> [Selected excerpt]

----

Back to UE4, I found the nodes, plugged them in the normal input (as the tutorials say) and… it doesn’t work. The normal must be in tangent space… But I don’t have tangent space. There isn’t even a node to convert from world to tangent space (which is why I hate nodes). After many hours of searching, I finally found it - a checkbox in the material that toggles the normal input from tangent to world space. This is exactly the kind of stuff I hate in these high level node systems. You depend on the presence of nodes and check boxes, and if one thing is missing, you will be not able to do what you want. IMO, it’s terrible idea of UE not supporting custom shaders. AFAIK, you can have custom shaders for post processing, but not for materials (like Godot). Yes, I know the material system in Godot is much more basic, but as they say - when there is will, there is way. In UE4, this just wasn’t part of the design goals.

  1. Generate random terrain features.

For this, you need noise. Godot comes with OpenSimplexNoise out of the box. I failed to find something similar in UE4, so I had to add it manually.

  1. Generate random samples on the terrain (for example - erosion).

In Godot, you have PCG random generator, which is modern and often used. In UE4, you have FRandomStream, which is using absolutely primitive LCG: 0x3F800000U | (Seed >> 9). Are you kidding me?

----

> [Data]
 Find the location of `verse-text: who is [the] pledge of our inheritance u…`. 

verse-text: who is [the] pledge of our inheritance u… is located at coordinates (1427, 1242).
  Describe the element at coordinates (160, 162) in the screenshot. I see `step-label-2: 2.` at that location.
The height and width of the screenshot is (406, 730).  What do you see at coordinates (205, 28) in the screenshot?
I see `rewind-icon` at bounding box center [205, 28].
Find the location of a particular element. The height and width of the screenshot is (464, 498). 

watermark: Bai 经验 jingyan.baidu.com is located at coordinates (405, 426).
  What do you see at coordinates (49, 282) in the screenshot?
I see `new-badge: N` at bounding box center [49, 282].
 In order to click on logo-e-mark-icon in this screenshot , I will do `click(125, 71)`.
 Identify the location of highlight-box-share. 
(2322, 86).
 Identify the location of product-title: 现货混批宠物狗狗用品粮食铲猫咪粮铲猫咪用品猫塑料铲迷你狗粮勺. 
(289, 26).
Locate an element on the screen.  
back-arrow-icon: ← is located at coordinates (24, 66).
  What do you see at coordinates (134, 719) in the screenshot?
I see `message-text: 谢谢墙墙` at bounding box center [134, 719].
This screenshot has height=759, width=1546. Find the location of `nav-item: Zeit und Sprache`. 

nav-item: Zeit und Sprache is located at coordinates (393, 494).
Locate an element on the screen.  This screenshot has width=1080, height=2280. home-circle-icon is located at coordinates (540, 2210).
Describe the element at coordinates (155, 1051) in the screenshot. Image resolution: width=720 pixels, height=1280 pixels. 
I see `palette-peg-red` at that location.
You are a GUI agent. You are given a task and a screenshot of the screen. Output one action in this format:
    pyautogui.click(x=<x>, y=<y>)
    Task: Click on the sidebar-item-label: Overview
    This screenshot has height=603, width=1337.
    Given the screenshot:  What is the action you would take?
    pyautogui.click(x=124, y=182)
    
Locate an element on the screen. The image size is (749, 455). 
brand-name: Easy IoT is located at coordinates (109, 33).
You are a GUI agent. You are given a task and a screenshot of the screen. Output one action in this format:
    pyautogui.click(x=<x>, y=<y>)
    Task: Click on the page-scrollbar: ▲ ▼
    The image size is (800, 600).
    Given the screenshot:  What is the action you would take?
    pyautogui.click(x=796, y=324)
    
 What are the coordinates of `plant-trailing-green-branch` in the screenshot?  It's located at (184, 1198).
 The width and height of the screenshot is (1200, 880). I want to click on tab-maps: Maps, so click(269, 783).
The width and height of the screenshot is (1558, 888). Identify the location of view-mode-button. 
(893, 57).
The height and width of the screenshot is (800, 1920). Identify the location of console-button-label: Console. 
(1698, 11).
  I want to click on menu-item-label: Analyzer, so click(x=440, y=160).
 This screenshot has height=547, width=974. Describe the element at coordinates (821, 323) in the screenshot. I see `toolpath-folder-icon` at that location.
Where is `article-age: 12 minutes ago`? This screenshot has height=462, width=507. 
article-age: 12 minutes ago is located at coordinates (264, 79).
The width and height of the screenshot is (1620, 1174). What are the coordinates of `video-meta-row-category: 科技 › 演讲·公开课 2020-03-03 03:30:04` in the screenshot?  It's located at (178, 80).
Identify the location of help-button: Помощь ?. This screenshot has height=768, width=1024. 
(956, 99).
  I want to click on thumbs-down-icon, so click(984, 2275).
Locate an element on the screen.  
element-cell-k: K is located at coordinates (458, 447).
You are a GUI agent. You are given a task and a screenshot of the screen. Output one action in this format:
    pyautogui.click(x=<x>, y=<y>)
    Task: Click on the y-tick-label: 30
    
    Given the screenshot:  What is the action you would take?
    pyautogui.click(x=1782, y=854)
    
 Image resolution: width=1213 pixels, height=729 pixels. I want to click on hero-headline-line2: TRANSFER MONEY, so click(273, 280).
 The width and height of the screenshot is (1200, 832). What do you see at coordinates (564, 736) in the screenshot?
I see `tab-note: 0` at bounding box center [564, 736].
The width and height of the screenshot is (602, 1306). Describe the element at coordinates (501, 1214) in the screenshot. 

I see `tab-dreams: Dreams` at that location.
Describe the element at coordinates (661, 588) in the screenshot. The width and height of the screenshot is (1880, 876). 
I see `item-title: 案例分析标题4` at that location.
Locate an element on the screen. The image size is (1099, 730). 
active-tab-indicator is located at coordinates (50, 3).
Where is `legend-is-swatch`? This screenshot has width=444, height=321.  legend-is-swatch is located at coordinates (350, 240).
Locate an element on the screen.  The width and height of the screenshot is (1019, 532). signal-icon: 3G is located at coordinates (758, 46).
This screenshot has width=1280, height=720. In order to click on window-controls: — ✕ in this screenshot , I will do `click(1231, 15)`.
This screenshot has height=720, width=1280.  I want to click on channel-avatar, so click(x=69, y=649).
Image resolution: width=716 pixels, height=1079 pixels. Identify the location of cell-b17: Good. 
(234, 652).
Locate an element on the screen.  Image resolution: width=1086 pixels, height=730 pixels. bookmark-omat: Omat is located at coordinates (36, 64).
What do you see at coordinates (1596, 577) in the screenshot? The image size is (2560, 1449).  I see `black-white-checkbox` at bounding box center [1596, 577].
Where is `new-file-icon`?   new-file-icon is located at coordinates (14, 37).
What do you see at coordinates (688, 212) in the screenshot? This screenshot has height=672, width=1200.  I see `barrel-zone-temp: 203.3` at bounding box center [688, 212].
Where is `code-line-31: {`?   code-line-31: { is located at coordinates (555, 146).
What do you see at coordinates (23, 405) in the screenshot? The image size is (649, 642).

----

> [Exercise requirements]
• 1. Rewrite the UE4 and Godot excerpt from "In Godot, you" to "you kidding me?", substituting "Mersenne Twister" for "PCG".
• 2. In the UE4 and Godot excerpt, what does the checkbox found in the material do?
The records are not used here.

> [Results of the tasks]
• 1.
In Godot, you have Mersenne Twister random generator, which is modern and often used. In UE4, you have FRandomStream, which is using absolutely primitive LCG: 0x3F800000U | (Seed >> 9). Are you kidding me?

• 2. It toggles the normal input from tangent space to world space.